Feteasca alba: the £9.25 sparkling wine from Moldova everyone should be drinking this summer

When it comes to affordable sparkling wine this summer, the answer comes from Moldova by way of Waitrose. The upmarket grocer has turned up with a new “Loved & Found fetească albă brut”, a hugely enjoyable sparkling wine for £9.25 a bottle.

For the price, it’s perfect: light, easy to drink, full of pears and a little spice; it’s comfortably dry and sophisticated. And don’t be put off by how light in colour it is. Fetească albă is a Romanian grape whose name translates as “white maiden”. It’s pale but not at all devoid of flavour.

The fizz is new, interesting and something completely different to what’s come before in the mainstream market, at least in terms of more accessible alternatives to Champagne and English sparkling wine.

Aldi’s crémant du Jura is still a favourite low-cost sparkling wine, but it’s rarely in stock these days. Clearly the supply chain hit a snag. Other options include Graham Beck from South Africa, but at around £16 it’s pushing towards being more mid-market than budget. It’s the same story with Bird in Hand from Australia, a fizzy pinot noir that I adore but which is similarly priced.

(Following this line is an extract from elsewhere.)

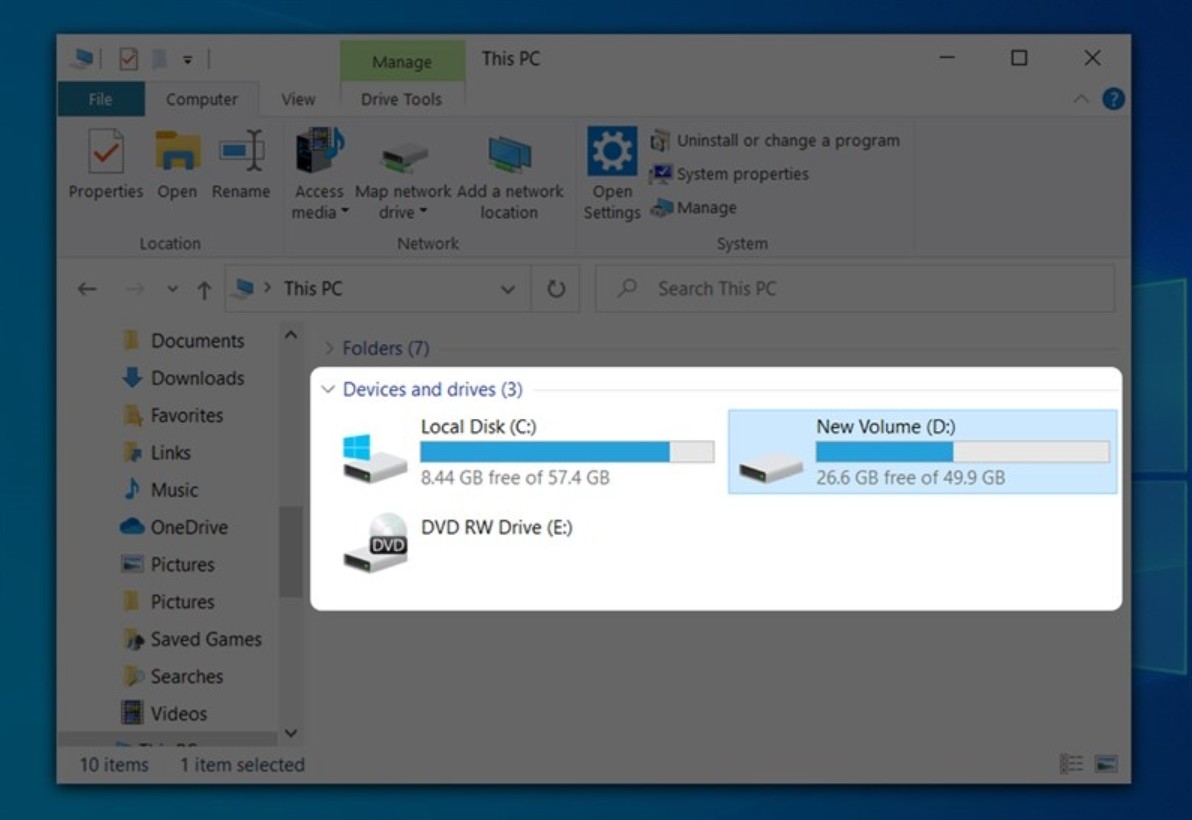Viewport: 1192px width, 820px height.
Task: Switch to large icons view in status bar
Action: click(x=1105, y=764)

There are decent proseccos (there are, calm down) but finding them never seems to be straightforward. Post-Brexit that is often the case with cava, too. And while there are plenty of good cremants available in British supermarkets today, most now top the £10 mark. Lidl’s cremant du Loire is £9 and worth putting in the fridge but is better as a second or third batsman, really.

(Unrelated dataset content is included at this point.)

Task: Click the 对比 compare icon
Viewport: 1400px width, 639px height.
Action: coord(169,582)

And so it’s time for fetească albă, a lesser-known grape used lovingly in Romania, Moldova, Hungary and Ukraine. I tried it by mistake the other day and found myself sated.

It’s not famous here, though the name sounded familiar when I came across it. I racked my brain. And then journeyed back to Transylvania in Romania to recall a boozy lunch with Ken Hom, Jeremy Lee and Donald Sloan, three titans of gastronomy in Britain. It was at a bistro in Cluj — Bistro 1568, perhaps? — and we ate a lot of sausages and cheese in between bottles of wine.

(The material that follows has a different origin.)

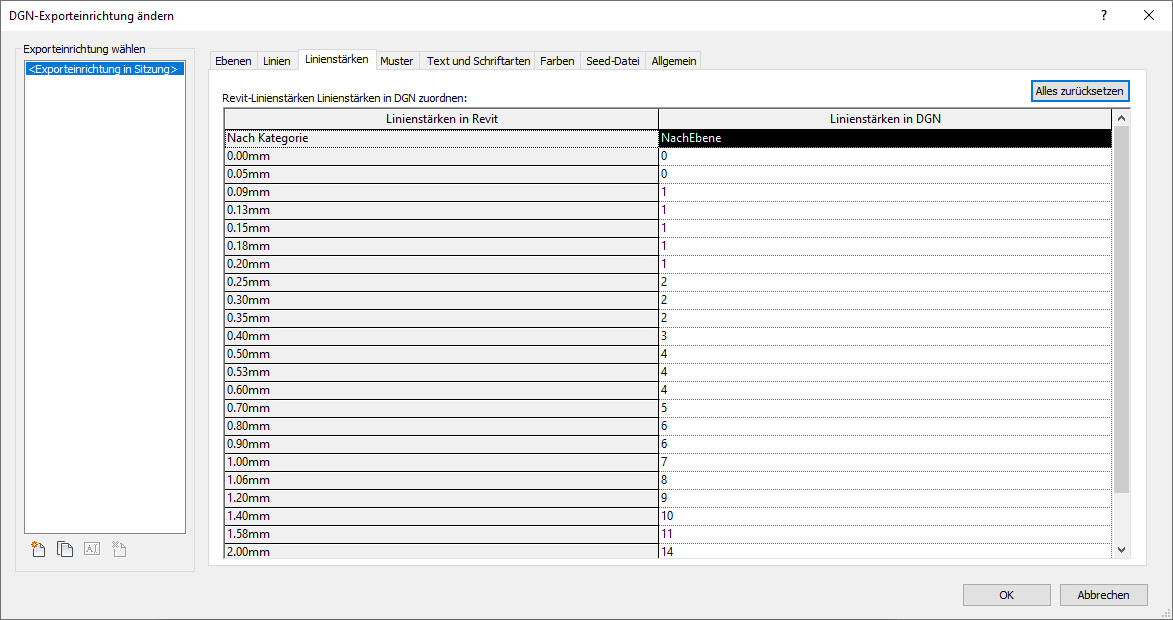Open the Seed-Datei tab
The width and height of the screenshot is (1173, 620).
click(612, 61)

This was about a decade ago and the afternoon was spontaneous, sandwiched between a busy schedule of events. The big one was a dinner put on by the Ratui family who were celebrating long-lasting relationships with high society in the UK and who had invited Ken to oversee the food. Charles — now King, but then Prince — was in town at some point, though I wasn’t allowed to meet him. I was just there to write about Romanian pinot noir, newly being sold in Waitrose. I think Jeremy was writing something about pudding.

The Waitrose Blueprint pinot noir is still being sold 10 years on. Lots of berries, quite juicy but savoury. It’s not spectacular but it’s by no means upsetting to drink either and, at £7 a bottle, it’s no more expensive than when it launched.

This fetească albă, though. A stunner. I recall trying another version while on some farm in a far more remote part of Transylvania a day or two after the epic lunch in Cluj. At the time it was being imported to the UK, at least not at any tangible scale, despite being produced widely across Eastern Europe.

Of course this version at Waitrose is Moldovan, not Romanian — Hungary and Ukraine plant a lot of fetească albă too — but I’m afraid I don’t know enough about it, the intricacies of terroir, climate and method, to tell you about how it might differ between countries. But I can tell you to drink it.